--- TASK DESCRIPTION ---
Your answer should consist of each line below that contains the string "axis".
====== SOURCE INFORMATION ======
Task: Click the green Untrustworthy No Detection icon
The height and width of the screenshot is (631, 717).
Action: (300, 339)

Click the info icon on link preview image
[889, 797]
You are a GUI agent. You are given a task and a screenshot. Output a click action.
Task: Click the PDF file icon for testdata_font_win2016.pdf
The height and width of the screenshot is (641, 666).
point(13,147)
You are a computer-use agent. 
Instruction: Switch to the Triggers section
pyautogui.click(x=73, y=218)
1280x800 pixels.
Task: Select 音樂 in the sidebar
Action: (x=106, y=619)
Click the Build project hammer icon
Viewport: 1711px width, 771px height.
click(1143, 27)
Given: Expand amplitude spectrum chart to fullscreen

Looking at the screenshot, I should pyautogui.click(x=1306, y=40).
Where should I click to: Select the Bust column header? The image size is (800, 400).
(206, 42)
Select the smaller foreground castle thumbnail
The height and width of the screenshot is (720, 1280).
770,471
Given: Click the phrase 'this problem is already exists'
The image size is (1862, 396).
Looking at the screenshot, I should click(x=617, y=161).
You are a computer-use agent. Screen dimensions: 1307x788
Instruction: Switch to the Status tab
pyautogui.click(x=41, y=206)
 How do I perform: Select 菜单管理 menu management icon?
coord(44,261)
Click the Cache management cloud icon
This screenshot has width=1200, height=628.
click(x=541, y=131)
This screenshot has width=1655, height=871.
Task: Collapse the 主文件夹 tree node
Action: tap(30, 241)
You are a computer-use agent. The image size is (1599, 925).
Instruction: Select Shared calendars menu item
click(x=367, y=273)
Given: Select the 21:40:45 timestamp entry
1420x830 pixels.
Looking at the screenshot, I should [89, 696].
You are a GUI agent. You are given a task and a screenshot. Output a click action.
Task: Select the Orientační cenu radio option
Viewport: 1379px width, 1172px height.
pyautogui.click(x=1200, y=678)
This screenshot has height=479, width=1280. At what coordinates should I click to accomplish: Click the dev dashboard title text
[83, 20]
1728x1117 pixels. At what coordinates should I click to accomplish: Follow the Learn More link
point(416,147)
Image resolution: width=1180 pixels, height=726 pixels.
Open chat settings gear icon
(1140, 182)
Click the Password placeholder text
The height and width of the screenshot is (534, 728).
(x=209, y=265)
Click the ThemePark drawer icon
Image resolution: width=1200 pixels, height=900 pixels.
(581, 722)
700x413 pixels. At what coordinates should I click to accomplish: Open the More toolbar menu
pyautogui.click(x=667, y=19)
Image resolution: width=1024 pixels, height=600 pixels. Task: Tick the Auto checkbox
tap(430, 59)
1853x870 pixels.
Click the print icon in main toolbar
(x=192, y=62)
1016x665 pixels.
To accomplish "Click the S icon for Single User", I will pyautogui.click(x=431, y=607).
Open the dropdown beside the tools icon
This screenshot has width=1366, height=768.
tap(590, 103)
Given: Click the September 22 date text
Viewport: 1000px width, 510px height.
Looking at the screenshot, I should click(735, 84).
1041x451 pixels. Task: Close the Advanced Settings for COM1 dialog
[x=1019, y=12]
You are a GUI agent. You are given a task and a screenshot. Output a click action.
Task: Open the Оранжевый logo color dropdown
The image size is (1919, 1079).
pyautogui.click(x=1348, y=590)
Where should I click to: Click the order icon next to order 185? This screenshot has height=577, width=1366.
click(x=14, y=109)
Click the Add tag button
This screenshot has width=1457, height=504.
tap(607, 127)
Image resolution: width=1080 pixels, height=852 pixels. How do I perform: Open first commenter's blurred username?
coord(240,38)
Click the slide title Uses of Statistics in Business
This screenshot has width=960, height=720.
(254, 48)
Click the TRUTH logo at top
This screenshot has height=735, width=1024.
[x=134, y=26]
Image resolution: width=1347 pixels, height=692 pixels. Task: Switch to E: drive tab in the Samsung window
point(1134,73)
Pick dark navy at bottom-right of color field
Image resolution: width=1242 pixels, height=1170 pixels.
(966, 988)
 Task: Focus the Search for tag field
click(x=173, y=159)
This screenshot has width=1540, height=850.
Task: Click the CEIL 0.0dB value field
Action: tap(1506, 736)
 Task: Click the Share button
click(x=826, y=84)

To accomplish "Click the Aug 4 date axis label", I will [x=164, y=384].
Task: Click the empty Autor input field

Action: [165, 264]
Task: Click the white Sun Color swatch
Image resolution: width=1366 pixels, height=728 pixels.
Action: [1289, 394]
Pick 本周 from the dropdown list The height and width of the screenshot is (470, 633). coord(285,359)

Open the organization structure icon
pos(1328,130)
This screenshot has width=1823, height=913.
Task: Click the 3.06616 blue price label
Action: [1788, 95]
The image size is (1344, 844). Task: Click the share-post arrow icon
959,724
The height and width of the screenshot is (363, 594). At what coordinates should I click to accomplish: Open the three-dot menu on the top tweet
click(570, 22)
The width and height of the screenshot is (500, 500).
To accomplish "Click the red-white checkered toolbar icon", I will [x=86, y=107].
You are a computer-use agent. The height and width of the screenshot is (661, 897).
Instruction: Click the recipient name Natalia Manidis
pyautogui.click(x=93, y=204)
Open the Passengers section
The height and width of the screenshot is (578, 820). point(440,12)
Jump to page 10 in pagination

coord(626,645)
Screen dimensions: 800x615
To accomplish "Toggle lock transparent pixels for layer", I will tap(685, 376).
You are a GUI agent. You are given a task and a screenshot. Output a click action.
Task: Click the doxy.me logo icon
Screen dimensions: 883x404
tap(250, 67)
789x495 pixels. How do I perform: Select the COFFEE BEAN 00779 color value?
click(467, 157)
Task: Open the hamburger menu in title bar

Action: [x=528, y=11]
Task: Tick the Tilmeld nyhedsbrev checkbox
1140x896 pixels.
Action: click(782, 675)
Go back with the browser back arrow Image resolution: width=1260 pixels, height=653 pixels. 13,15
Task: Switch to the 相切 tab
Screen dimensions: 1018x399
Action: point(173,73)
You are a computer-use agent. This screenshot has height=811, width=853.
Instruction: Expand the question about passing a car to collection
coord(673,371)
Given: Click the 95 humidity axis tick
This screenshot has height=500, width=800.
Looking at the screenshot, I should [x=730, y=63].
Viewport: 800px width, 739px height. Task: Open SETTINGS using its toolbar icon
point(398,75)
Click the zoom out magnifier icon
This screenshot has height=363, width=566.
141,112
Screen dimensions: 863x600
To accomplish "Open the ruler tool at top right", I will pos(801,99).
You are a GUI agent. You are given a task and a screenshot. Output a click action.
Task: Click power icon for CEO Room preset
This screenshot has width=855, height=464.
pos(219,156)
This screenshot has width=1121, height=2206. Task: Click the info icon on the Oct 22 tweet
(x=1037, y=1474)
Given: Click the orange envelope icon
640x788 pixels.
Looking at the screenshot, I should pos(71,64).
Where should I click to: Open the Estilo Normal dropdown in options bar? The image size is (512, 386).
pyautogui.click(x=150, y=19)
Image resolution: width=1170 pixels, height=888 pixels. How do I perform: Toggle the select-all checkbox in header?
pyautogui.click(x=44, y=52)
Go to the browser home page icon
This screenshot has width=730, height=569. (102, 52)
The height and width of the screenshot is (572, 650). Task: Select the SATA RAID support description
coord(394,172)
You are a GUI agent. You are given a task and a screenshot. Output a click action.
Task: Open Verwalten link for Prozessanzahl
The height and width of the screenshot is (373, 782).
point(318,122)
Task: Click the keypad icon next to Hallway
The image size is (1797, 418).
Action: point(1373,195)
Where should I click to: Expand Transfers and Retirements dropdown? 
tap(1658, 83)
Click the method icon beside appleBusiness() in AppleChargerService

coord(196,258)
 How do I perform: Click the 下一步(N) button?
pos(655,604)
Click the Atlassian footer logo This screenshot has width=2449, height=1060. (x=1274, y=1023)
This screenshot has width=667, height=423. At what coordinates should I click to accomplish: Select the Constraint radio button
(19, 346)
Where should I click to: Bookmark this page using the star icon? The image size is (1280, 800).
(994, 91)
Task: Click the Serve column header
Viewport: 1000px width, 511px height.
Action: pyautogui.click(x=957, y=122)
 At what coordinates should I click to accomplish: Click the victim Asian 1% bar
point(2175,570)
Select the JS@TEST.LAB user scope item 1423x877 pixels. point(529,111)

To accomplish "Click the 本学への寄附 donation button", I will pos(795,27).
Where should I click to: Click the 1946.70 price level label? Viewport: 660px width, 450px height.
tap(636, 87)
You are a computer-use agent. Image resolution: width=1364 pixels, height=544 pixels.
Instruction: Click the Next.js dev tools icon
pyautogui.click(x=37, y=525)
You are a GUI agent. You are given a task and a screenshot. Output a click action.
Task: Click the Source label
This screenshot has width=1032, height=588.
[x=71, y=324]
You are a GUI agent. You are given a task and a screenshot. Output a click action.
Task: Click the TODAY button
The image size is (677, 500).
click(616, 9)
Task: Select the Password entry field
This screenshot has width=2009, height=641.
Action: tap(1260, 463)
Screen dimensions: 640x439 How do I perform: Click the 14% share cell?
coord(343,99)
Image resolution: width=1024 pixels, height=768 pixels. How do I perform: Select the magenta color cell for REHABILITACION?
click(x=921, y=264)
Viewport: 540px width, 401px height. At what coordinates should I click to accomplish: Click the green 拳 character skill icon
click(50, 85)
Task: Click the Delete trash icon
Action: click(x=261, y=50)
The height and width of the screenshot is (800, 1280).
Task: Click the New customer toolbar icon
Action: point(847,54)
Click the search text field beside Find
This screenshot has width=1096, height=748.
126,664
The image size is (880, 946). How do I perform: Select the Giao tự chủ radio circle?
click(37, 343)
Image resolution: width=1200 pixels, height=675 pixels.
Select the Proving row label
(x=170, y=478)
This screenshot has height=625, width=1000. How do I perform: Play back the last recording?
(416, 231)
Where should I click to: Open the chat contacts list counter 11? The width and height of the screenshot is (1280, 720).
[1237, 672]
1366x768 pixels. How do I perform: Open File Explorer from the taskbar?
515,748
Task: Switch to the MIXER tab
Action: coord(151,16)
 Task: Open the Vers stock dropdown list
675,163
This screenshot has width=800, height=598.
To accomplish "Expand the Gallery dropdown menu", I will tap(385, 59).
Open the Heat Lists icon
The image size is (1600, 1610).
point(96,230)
======
--- RESULT ---
To accomplish "Click the Aug 4 date axis label", I will [x=164, y=384].
Given: Click the 95 humidity axis tick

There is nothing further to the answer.